May 7th, 2009 - 9:35 pm ICT by IANS  

New Delhi, May 7 (IANS) It was a holiday Thursday, but many Delhi voters still woke up early and queued up at polling stations to beat the crowds and the heat later in the day. Pamphlets lay scattered all around, party workers were busy assisting people and armed security personnel kept a hawk eye.
The scene resembled that of a festival at many polling booths. The capital witnessed over 50 percent of its 11 million voters exercising their franchise in these Lok Sabha elections - higher than 47.09 percent in 2004 and 43.54 percent in 1999.

“I had decided not to cast my vote and instead use the 49-O provision to vote for nobody. However, when I reached the polling station and witnessed the exciting atmosphere, I could not stop myself from voting,” 19-year-old Vidhu Aggarwal told IANS.
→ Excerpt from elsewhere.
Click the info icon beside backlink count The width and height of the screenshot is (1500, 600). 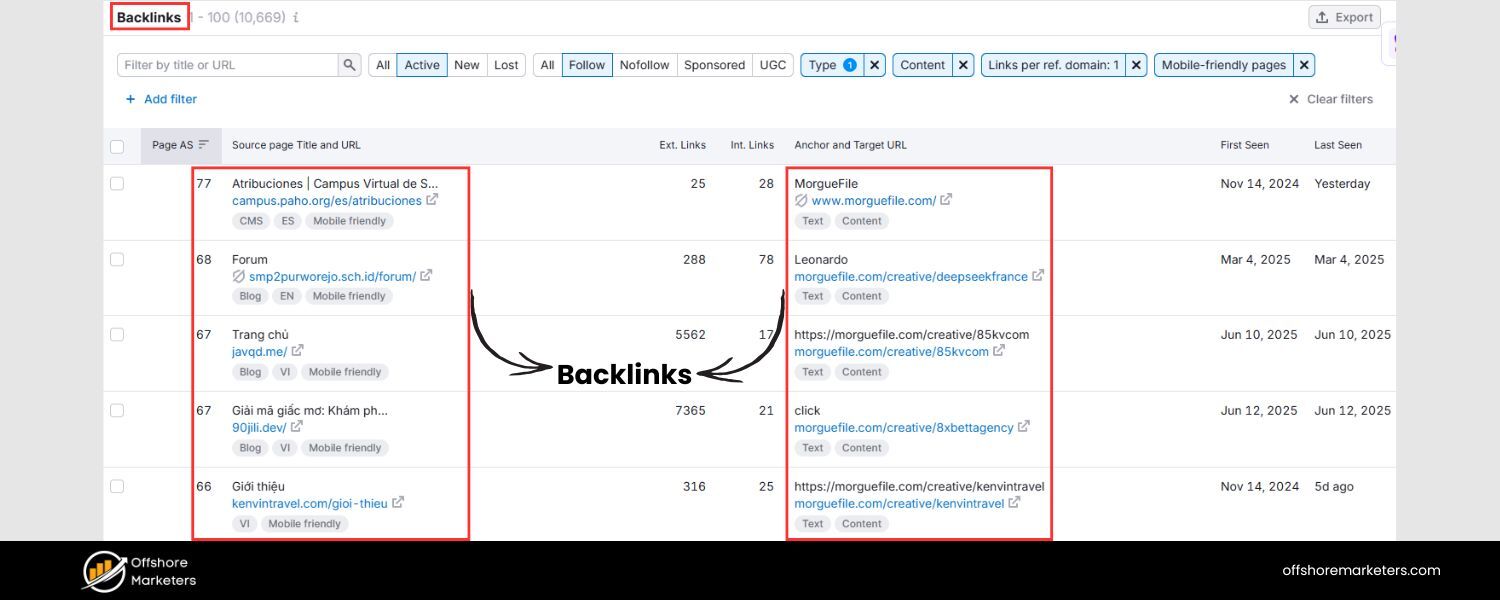(294, 17)
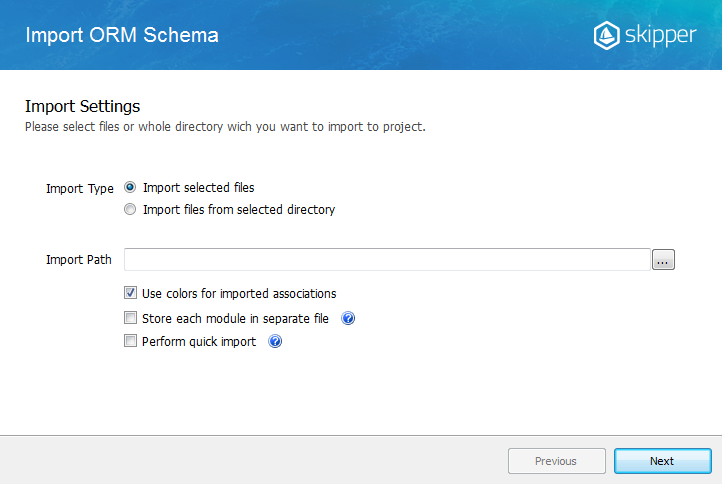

Voting begin at 7 a.m. and finished at 5 p.m. for the seven seats in Delhi.

West Delhi and East Delhi constituencies recorded relatively high voter turnouts of 53 and 52.5 percent respectively and the poll proceedings were akin to a festival in these areas, thanks to enthusiastic voters.
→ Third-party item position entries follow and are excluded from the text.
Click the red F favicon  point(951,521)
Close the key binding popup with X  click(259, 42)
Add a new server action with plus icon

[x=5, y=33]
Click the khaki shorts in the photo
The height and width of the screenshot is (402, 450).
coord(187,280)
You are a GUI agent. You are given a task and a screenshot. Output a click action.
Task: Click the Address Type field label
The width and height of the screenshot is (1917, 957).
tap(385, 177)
Even the old and the ailing came to fulfil their duty.

“I have been voting for several years. I vote so that the development and work for basic amenities never stops. I am a responsible citizen of the country,” 81-year-old Rukmini Devi, who was brought on a wheelchair to the Nirmal Bhawan polling booth in New Delhi constituency, told IANS.
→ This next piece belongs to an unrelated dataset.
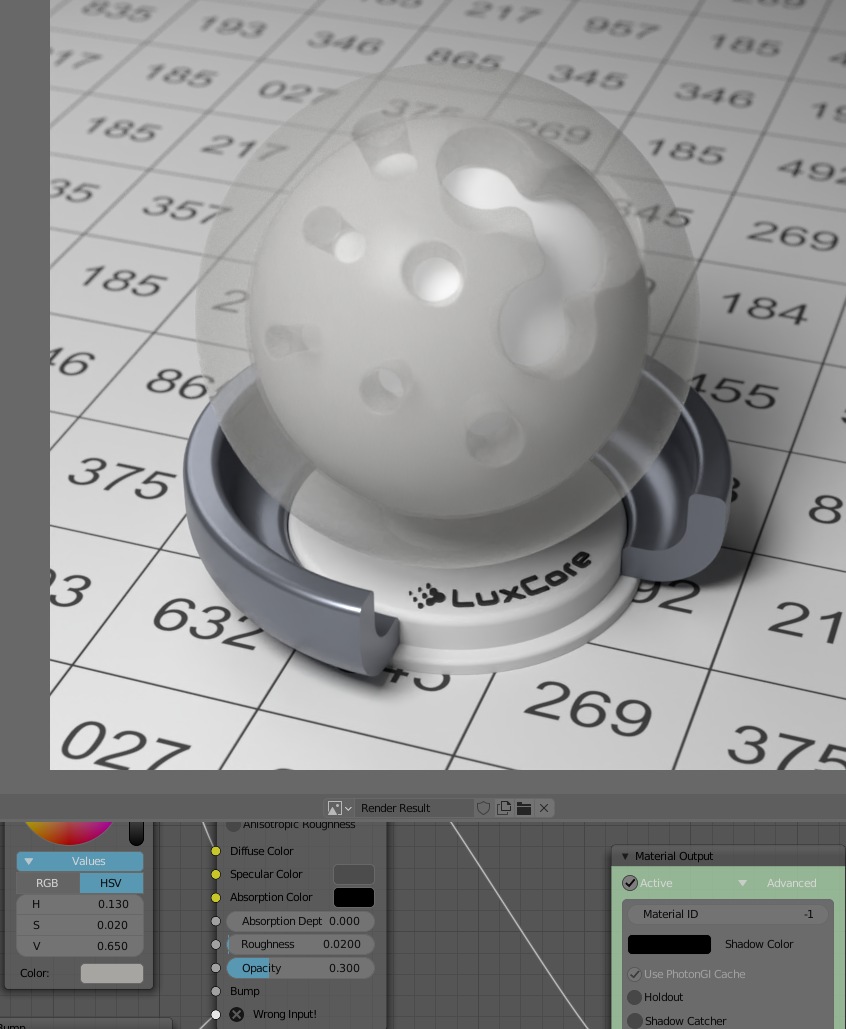Toggle the Active material output checkbox

point(630,883)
The New Delhi seat where BJP general secretary Vijay Goel has challenged sitting Congress MP Ajay Maken recorded a 50 percent turnout.

To avoid the afternoon heat, some voters decided to vote early in the morning.

“I made it a point to go early to vote as the weather gets hot in the afternoon. I finished all my household chores and after voting, my family planned to go shopping to avail of special discounts given by some shops on polling day,” said Nishta Sharma, a housewife who voted in Vikas Puri of West Delhi constituency.

Shops in Delhi were closed in the morning, but opened at 2 p.m.

Many government officials who were on duty at polling stations made sure that they themselves voted.

“I was on election duty today from 3 p.m., but I made sure I voted as early as possible to avoid the heat and long queues and then take a quick sleep for an hour, have my lunch and go to the polling station for duty,” said Dinesh Kaushik, a central government employee, who lives in Janak Puri area.

A lot of youngsters who were impressed with the Election Commission’s ‘Pappu’ campaign - the name symbolising a character who doesn’t vote - also voted enthusiastically.

“I am voting for the first time and I am doing so as I want development to come into my area. Also, I didn’t wanted to be a ‘Pappu’,” 22-year-old Sadia Mohamamd Khan, a resident of the Johri Farm area and a Delhi University student.

The North-East Delhi also witnessed a moderate turnout of 52 percent. “We belong to this country. We must participate in all activities meant for its development. We should not shy away from our responsibilities,” Umakant Sharma, a resident of Rohtas Nagar in northeast Delhi, told IANS.

North-West Delhi recorded the lower voter turnout in the capital at 45 percent. Delhi has over 11 million voters. The counting of votes will take place May 16.